━━━━━ Texto de origen ━━━━━

El premio solo tenía once años de vida, pero ya se había hecho con un importante prestigio. Florian Albert colgó el teléfono incapaz de sacarse de encima aquella mezcla de alegría y sorpresa. Disfrutó de su regalo navideño en familia y a los pocos días volvió a su principal tarea: fabricar goles de todas las formas posibles para su club y para la selección de su país.

Albert posa con el Balón de Oro que se concedía en aquel momento

Florian Albert era hijo de un herrero húngaro y de una croata húngara (una minoría étnica en aquel país) que había nacido en Hercegszántó, un pueblo próximo a la frontera con la antigua Yugoslavia, durante la Segunda Guerra Mundial. La muerte de su madre cuando él solo tenía dos años llevó a su padre a tomar la decisión de trasladarse a la capital, Budapest, donde entendía que encontraría más medios para sacar adelante a sus tres hijos. Florian inició entonces con sus hermanos mayores el viaje a la ciudad a la que ya permanecería unido para siempre.

El fútbol callejero fue su principal entretenimiento. Ese deporte se había convertido en una religión gracias a aquella selección maravillosa de los años cincuenta en el que jugaban Puskas, Szibor, Kocsis, Hidegkuti y tantos otros. Florian Albert ingresó en el Ferencvaros en pleno apogeo del fútbol húngaro, en los años del 3-6 en Wembley a Inglaterra o el subcampeonato mundial de 1954 que nunca debió escapárseles en la final frente a Alemania. Poco podía imaginar que él tendría que coger muy pronto la bandera de quienes eran sus ídolos.

Jugó toda la vida en el Ferencvaros, fiel al equipo del que era aficionado su padre

En 1956, a raíz de los incidentes que acompañaron a la llamada Revolución Húngara, el fútbol del país magiar vivió una absoluta conmoción con la fuga de sus principales estrellas. Puskas, Czibor y Kocsis se exiliaron para encontrar acomodo en España. Una puñalada para el fútbol del país y una traición para las autoridades que les declararon enemigos de la patria. La situación de orfandad en la selección del país era inmensa. Un par de años duró la depresión, pero alguien se dio cuenta de que ya estaba bien de lamentarse y de buscar venganza contra los “desertores", que lo importante era hacer lo posible por llenar ese hueco cuando antes y fue ahí cuando alguien se acordó de un chico que jugaba de delantero en el Ferencvaros y que tenía impresionado a todo el mundo.

Florian Albert llegó con 17 años al primer equipo del Ferencvaros. Su cuerpo no parecía el de un juvenil y tampoco sus movimientos. Era rápido, intuitivo y sorprendía por su capacidad para moverse y buscarse espacios lejos del área. No tardaron en darle la alternativa y cuando lo hicieron ya nadie fue capaz de moverle de esa posición. A las pocas semanas la Federación Húngara organizó un partido de su selección juvenil contra Yugoslavia. El objetivo era que el seleccionador absoluto, Lajos Baroti, le pudiese ver de cerca. Marcó dos goles y unos meses después, para un partido ante Suecia a comienzos de 1959, recibió la primera convocatoria con la selección húngara.

━━━━━

### Tarea
Según el texto sobre Florian Albert, ¿qué futbolistas se exiliaron en 1956 para instalarse en España? Nómbralos a todos, por favor. Las líneas no hacen falta para esto.

━━━━━ Datos proporcionados ━━━━━

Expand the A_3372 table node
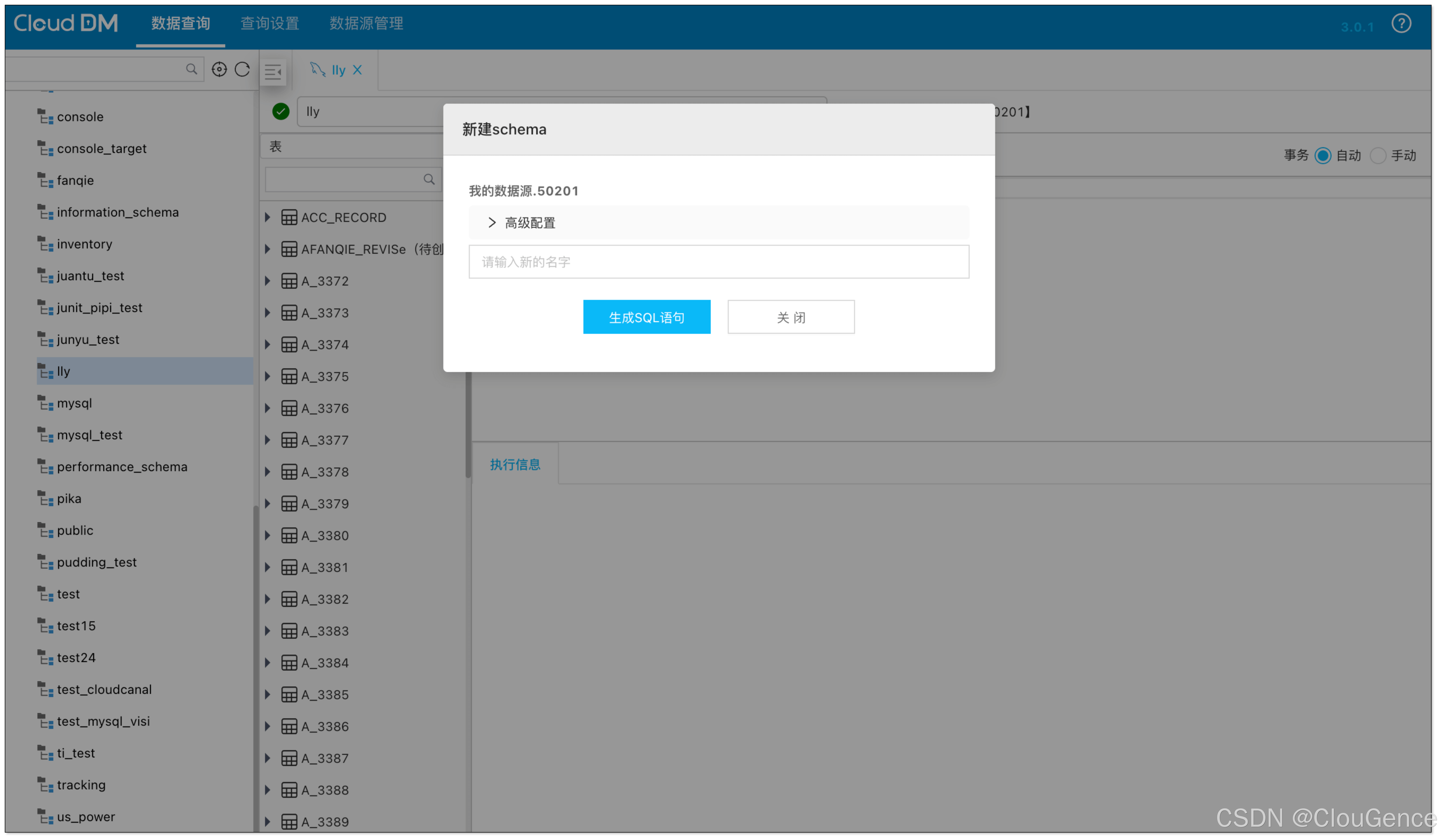Screen dimensions: 1439x840 [267, 281]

━━━━━

### Respuesta
Puskas, Czibor y Kocsis.